Besides stimulants and hallucinogens, whose psychotropic effects are shared by many structurally related
molecules exhibiting different efficacies and potencies in humans, the phenylisopropylamine MDMA (3,4-
methylenedioxymethamphetamine, XTC, “Ecstasy”) is the prototypical representative of a separate class of psychotropic
substance, able to elicit the so-called entactogenic syndrome in healthy humans. This reversible altered state of
consciousness, usually described as an “open mind state”, may have relevant therapeutic applications, both in
psychotherapy and as a pharmacological support in many neuropsychiatric disorders with a high rate of treatment failure.

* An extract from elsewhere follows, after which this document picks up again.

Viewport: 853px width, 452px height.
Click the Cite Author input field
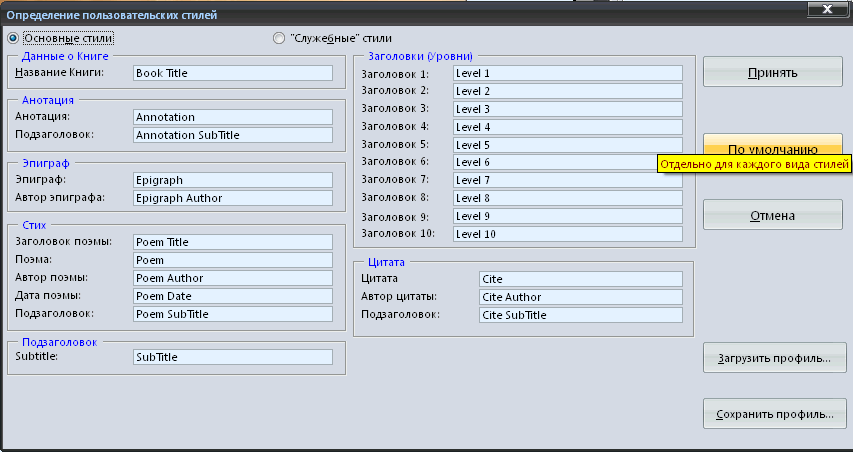tap(581, 297)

Nevertheless, a comprehensive and systematic exploration of the structure-activity relationships associated with
entactogenic activity has remained incomplete and controversial, highlighting the possibility that MDMA might represent
a pharmacological rarity in the field of psychotropics. As the latter is still an open question, the pharmacological
characterization of MDMA analogues remains the logical strategy to attempt the elucidation of the structural requirements
needed to elicit typical MDMA-like effects. Intriguingly, almost no experimental evidence supports the existence of actual
MDMA analogues that truly resemble the whole pharmacological profile of MDMA, probably due to its complex (and
partially not fully understood) mechanism of action that includes a disruption of monoaminergic neurotransmission. The
present review presents a brief summary of the pharmacology of MDMA, followed by the evidence accumulated over the
years regarding the characterization of classical structurally related MDMA analogues in different models and how this
state of the art highlights the need to develop new and better MDMA analogues.